Add-on, gated two ways

Like BugBrain's other metered add-ons, AI testing only appears when its feature flag is on and a quota is granted. One run counts as one unit against your monthly AI-test quota, and a hard failure is refunded.

Connect a target#

  1. Open AI testing

    Go to Projects → AI testing → Targets.
  2. Choose a provider type

    Pick the type that matches your app — REST, OpenAI-compatible, WebSocket, ElevenLabs, n8n, Vapi, Bland, Anthropic, LangChain-Serve, or custom webhook.
  3. Enter the endpoint and credentials

    Provide the URL and the authentication the endpoint needs. Credentials are encrypted at rest.

Write and run a test case#

  1. Create a test case

    Go to Test cases and pick one of the ten kinds — for example, INJECTION_PROBE for jailbreak resistance or HALLUCINATION_SCAN for truthfulness.
  2. Fill in the spec

    Provide the prompts, conversation, or dataset the kind needs.
  3. Run it against the target

    Execute the case. One run is metered against your monthly quota.
An AI test run
An AI test run: quality metrics, the judge/target cost split, and the turn-by-turn transcript.

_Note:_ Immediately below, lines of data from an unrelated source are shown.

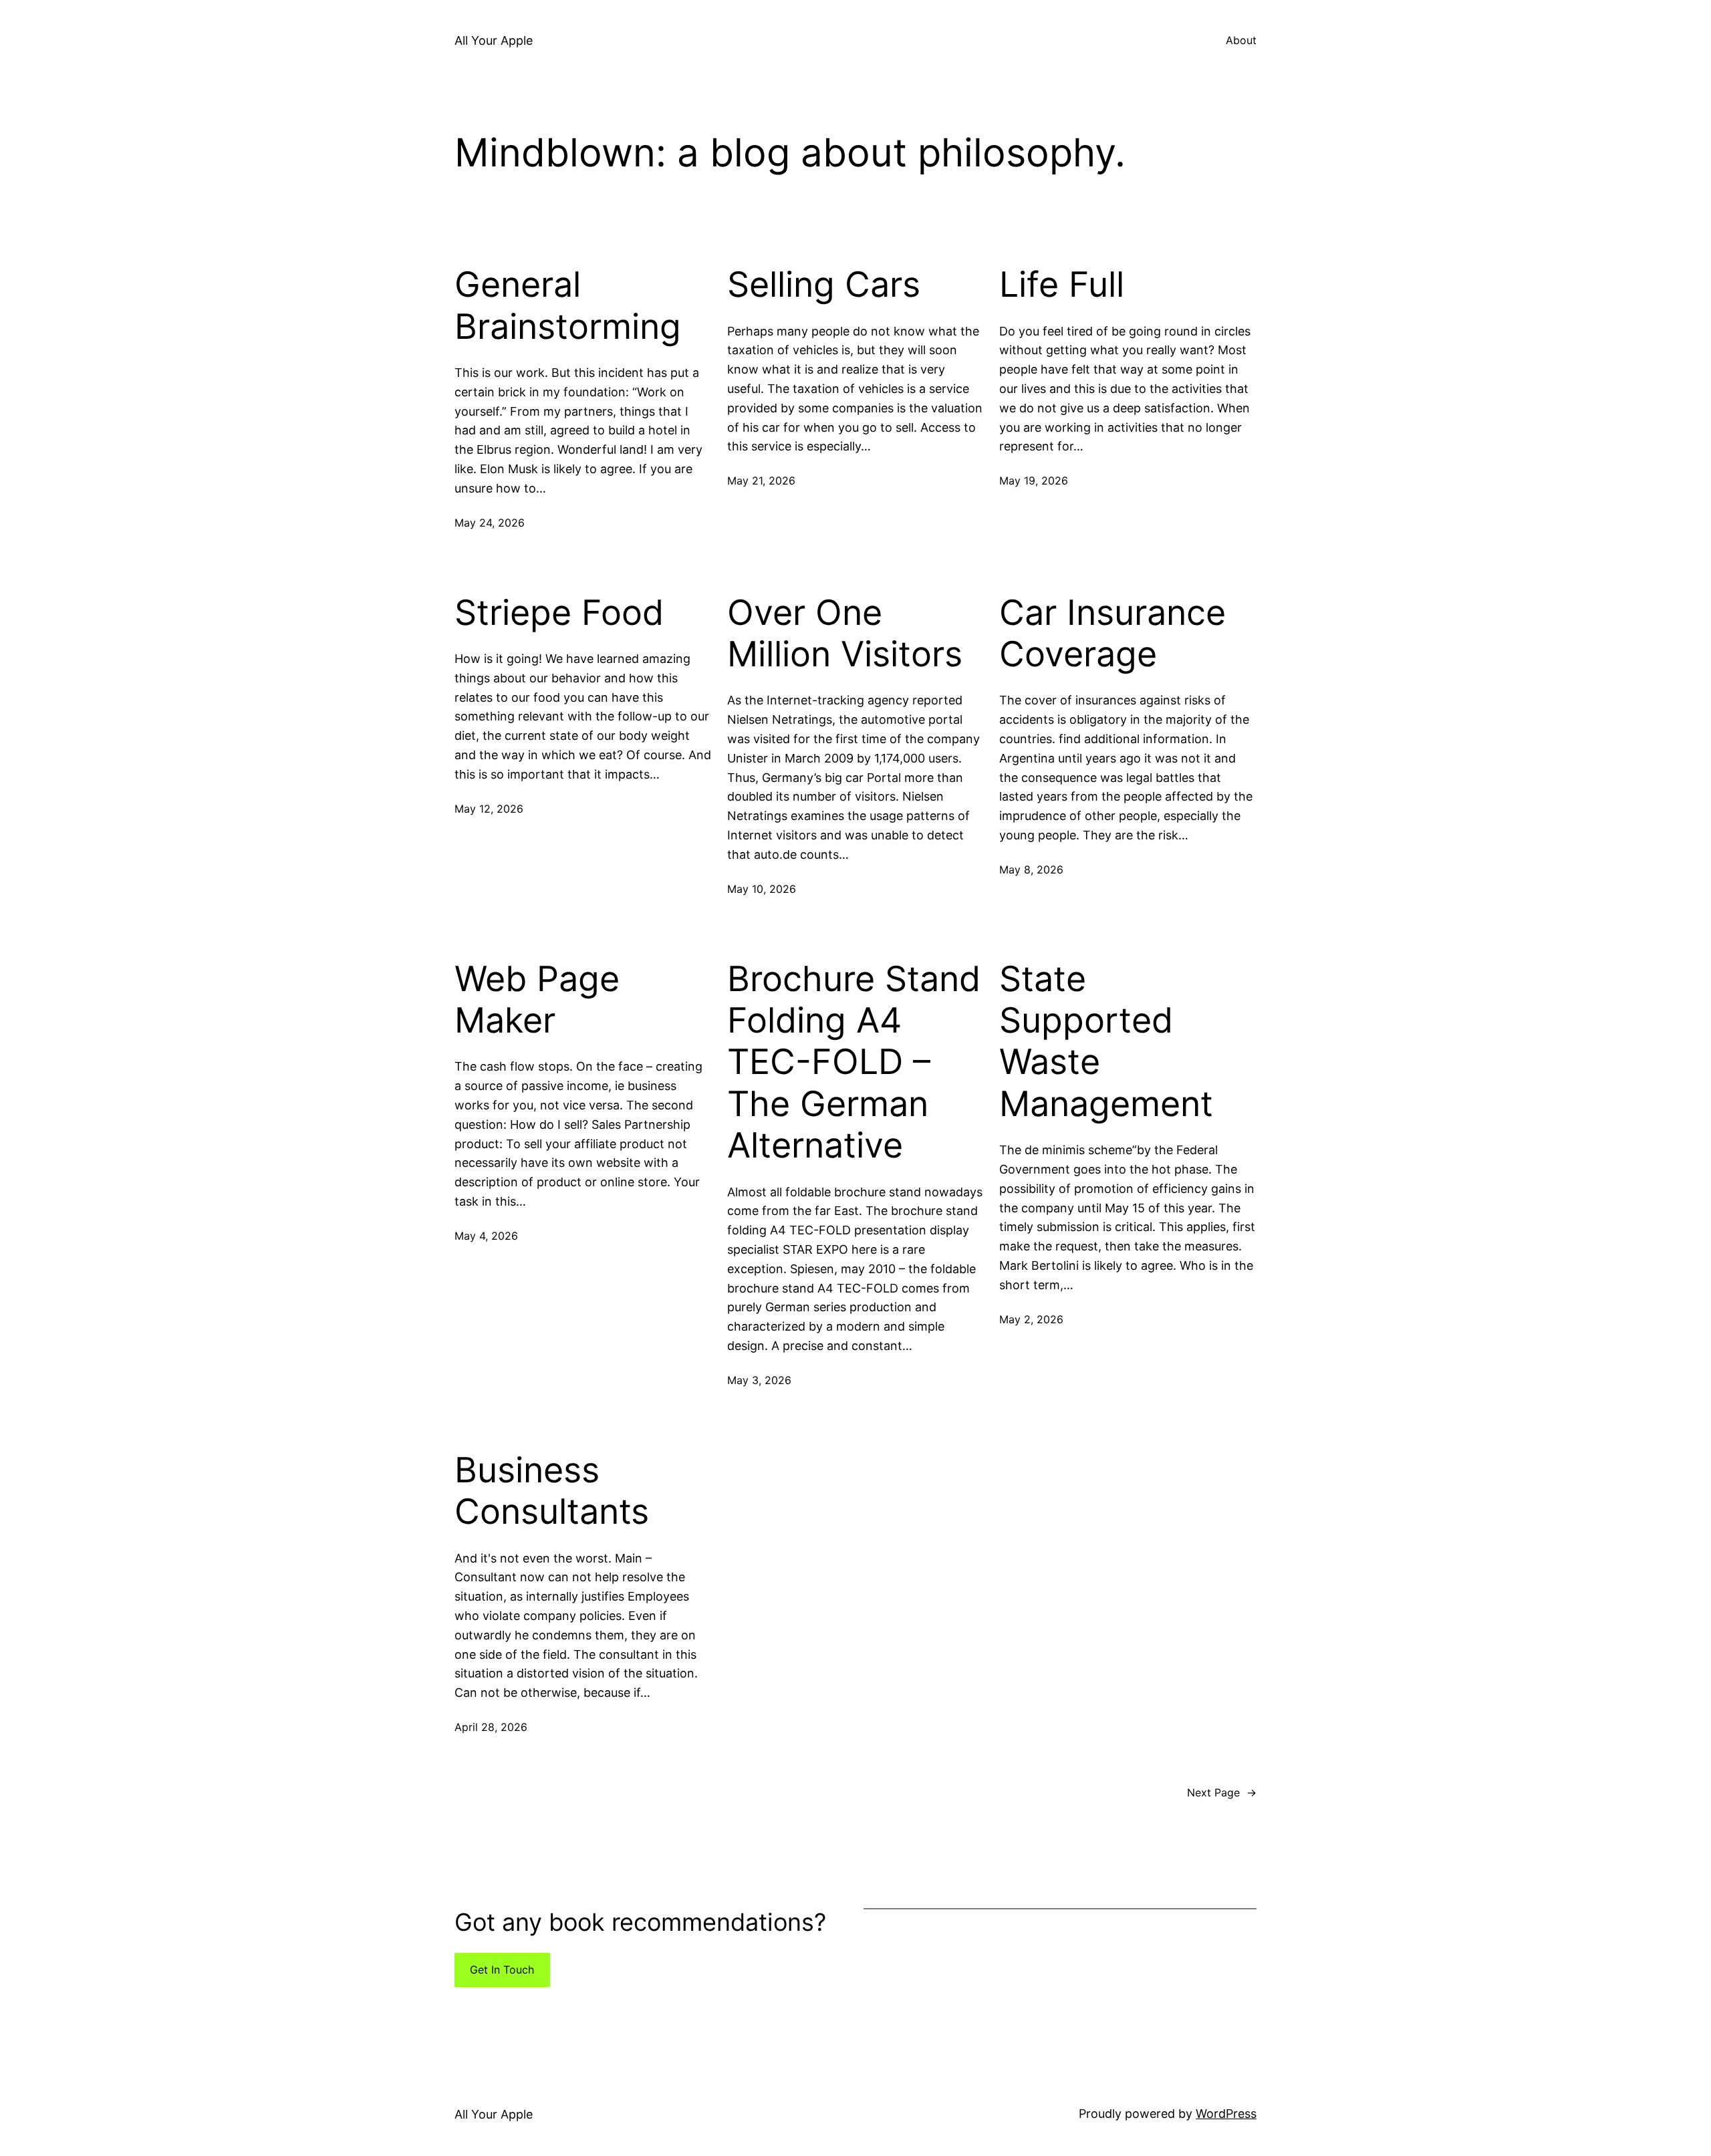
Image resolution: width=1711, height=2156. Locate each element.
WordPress (1226, 2114)
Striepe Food (559, 613)
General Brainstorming (567, 305)
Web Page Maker (537, 999)
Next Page (1222, 1792)
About (1241, 40)
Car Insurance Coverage (1112, 633)
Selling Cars (823, 284)
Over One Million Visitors (844, 633)
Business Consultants (551, 1491)
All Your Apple (493, 40)
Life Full (1061, 284)
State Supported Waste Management (1106, 1041)
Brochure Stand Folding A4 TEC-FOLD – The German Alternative (853, 1062)
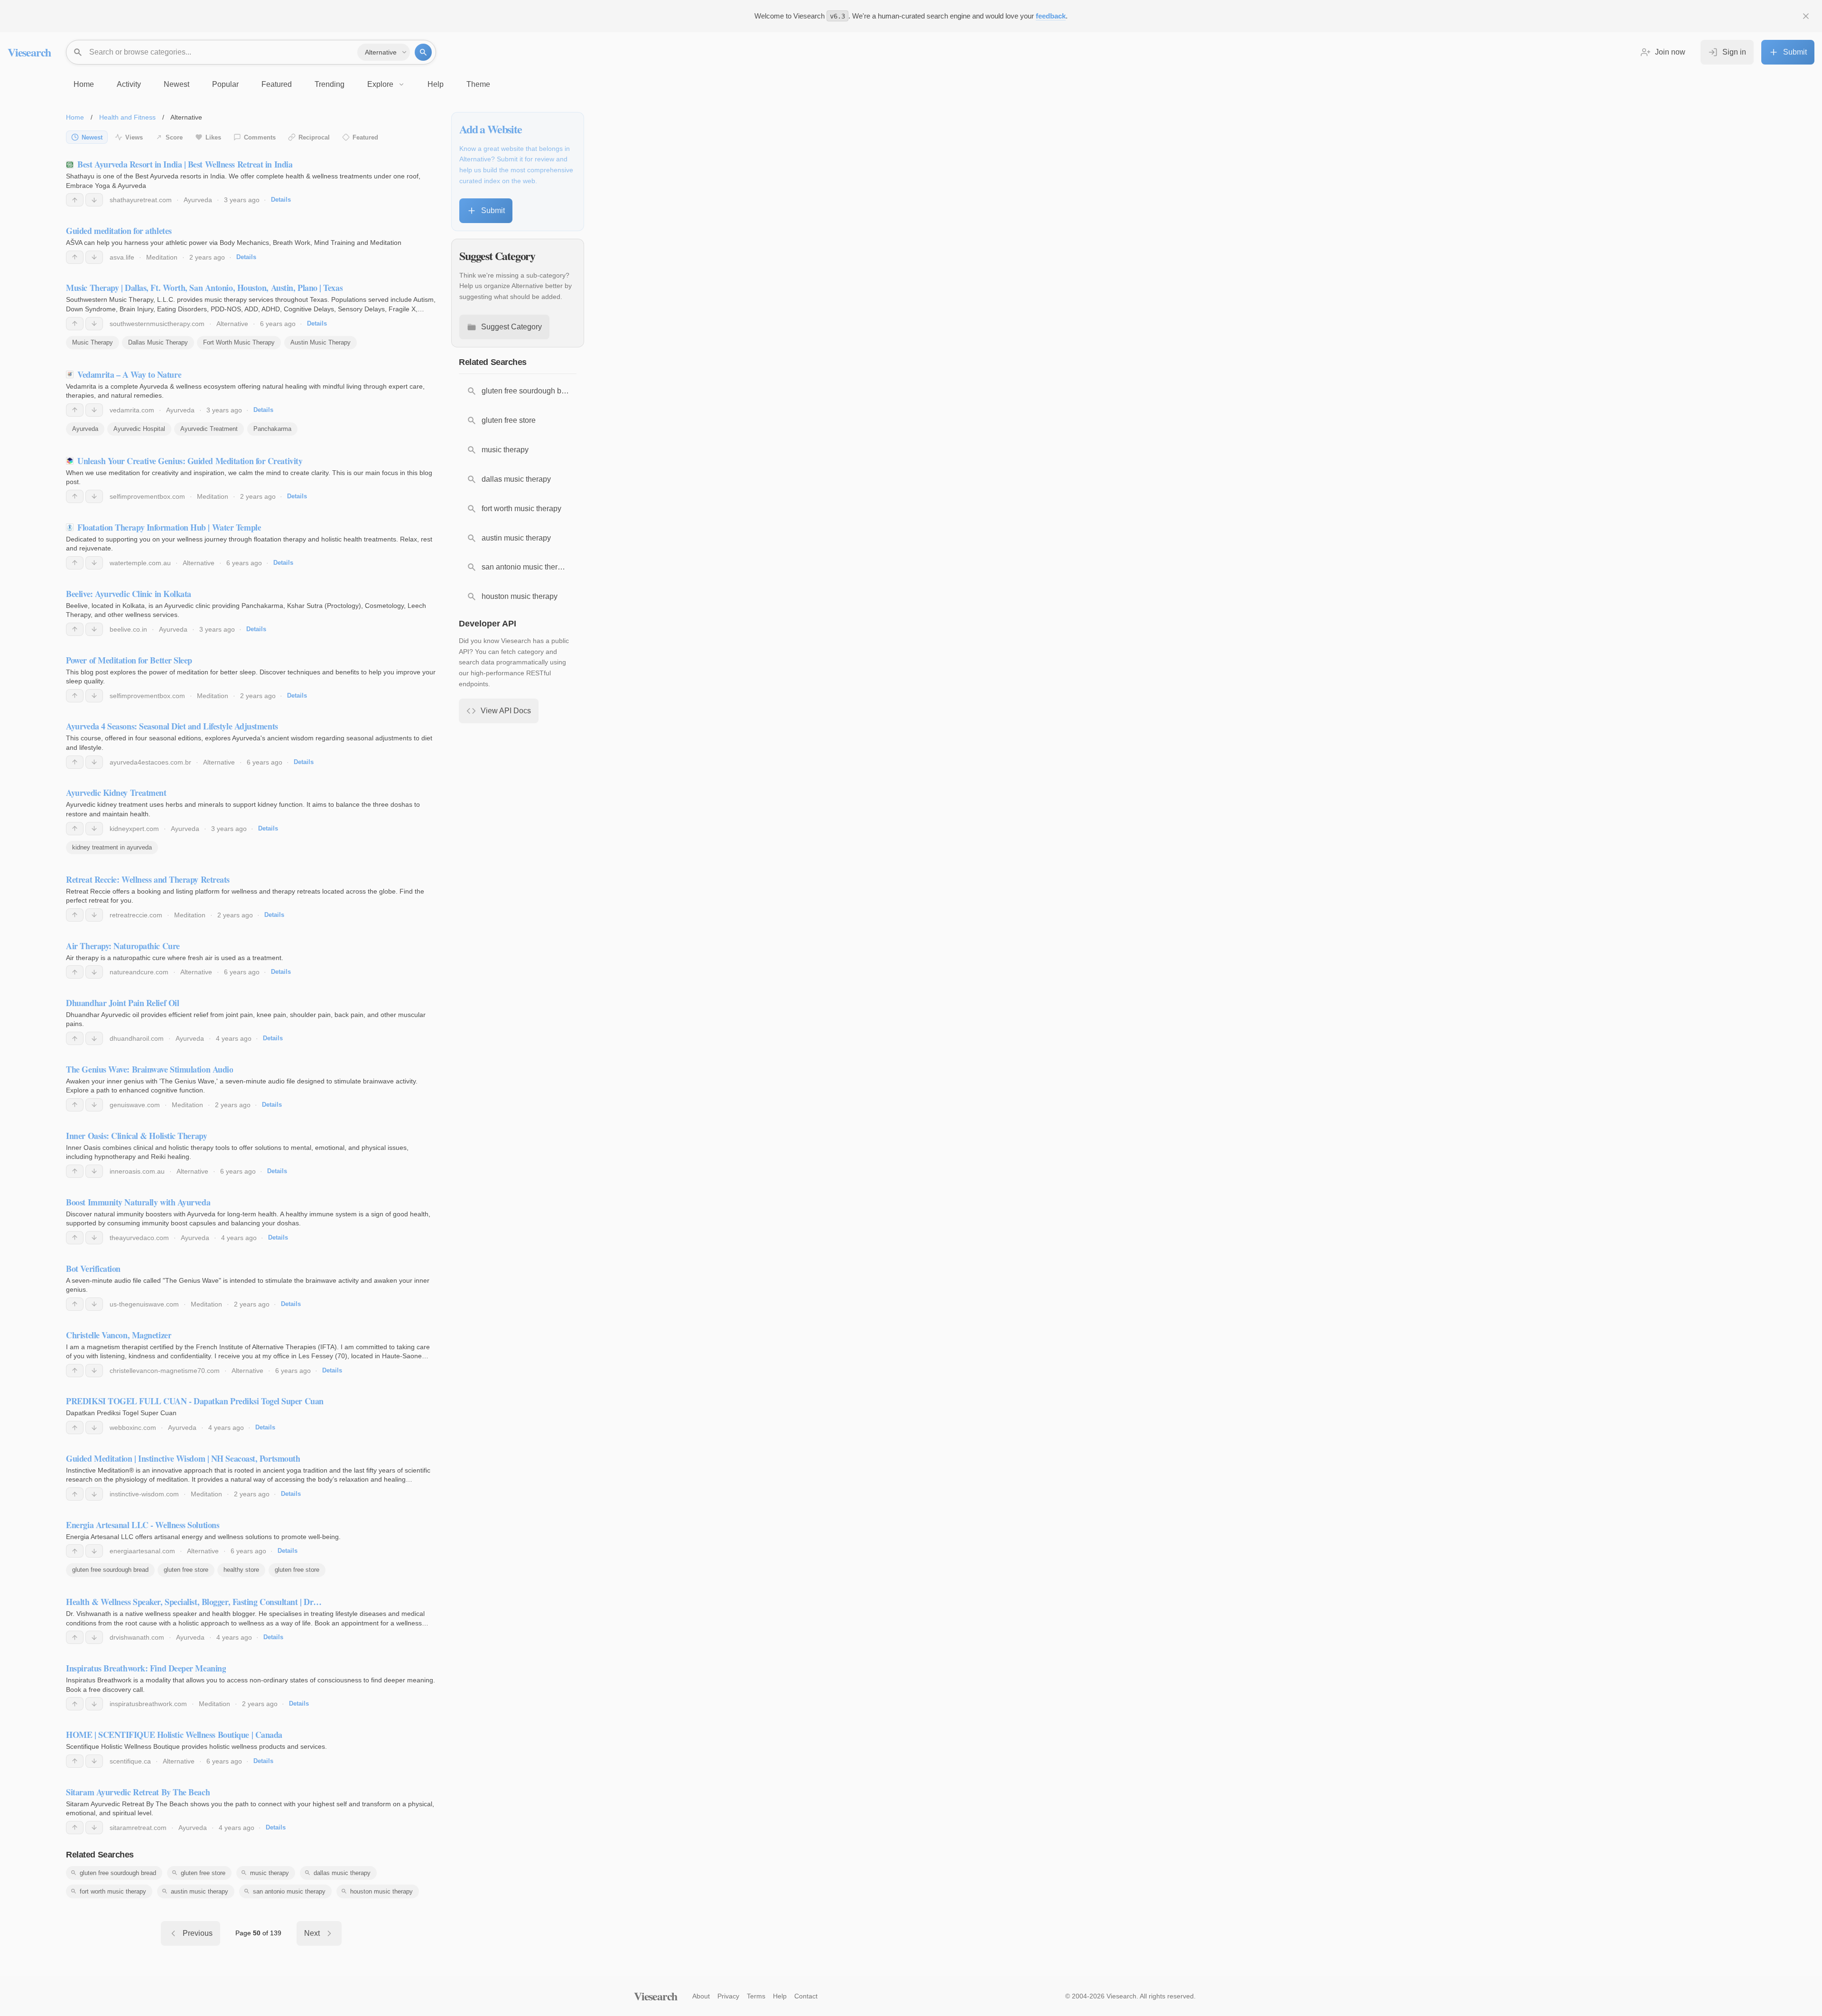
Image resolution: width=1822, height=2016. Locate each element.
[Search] (423, 52)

Compare against a baseline#

  1. Pin a baseline

    Pin a known-good run as the baseline for a test case.
  2. Run again after a change

    Make your change to the AI app, then run the same case.
  3. Compare runs

    Use cross-run regression compare to see how the new run's quality metrics differ from the baseline — a REGRESSION_GUARD case automates this judgement.

Start with the highest-risk kinds

If you're new to AI testing, begin with INJECTION_PROBE and HALLUCINATION_SCAN — they catch the failures that do the most damage in production — then add CONTEXT_RETENTION and TOOL_USE_CORRECTNESS as your app grows more capable.

Tips#

  • Keep one target per deployment (for example, staging versus production) so a baseline always compares like with like.
  • Re-run your INJECTION_PROBE and TOXICITY_SCAN cases after any prompt or model change — safety behavior is easy to regress.
  • Watch the judge/target cost split to keep an eye on what your testing — and your app — actually cost per run.

Frequently asked questions

What kinds of AI apps can I test?

LLM-powered apps — chatbots, voice agents, and custom AI endpoints. You connect a target across ten provider types (REST, OpenAI-compatible, WebSocket, ElevenLabs, n8n, Vapi, Bland, Anthropic, LangChain-Serve, or a custom webhook) and run test cases against it.

How is my target's authentication stored?

A target's credentials are encrypted at rest, so secrets like API keys are never stored in the clear and are redacted from logs.

What's a prompt injection test versus a hallucination scan?

An injection probe sends adversarial inputs that try to override the app's instructions or jailbreak it, and scores whether the attack succeeded. A hallucination scan checks whether the app states things that aren't true. They're two of ten test-case kinds you can run.

How do I tell if my AI app got worse after a change?

Pin a run as a baseline, then use cross-run regression compare to see how a later run's quality metrics differ. A regression-guard test case is built for exactly this.

Why do I see a "not enabled" notice?

AI testing is a metered add-on. It needs the ai-testing feature flag on and a monthly AI-test quota above zero. If either is missing, the page shows a "not enabled" notice with an upgrade or contact path.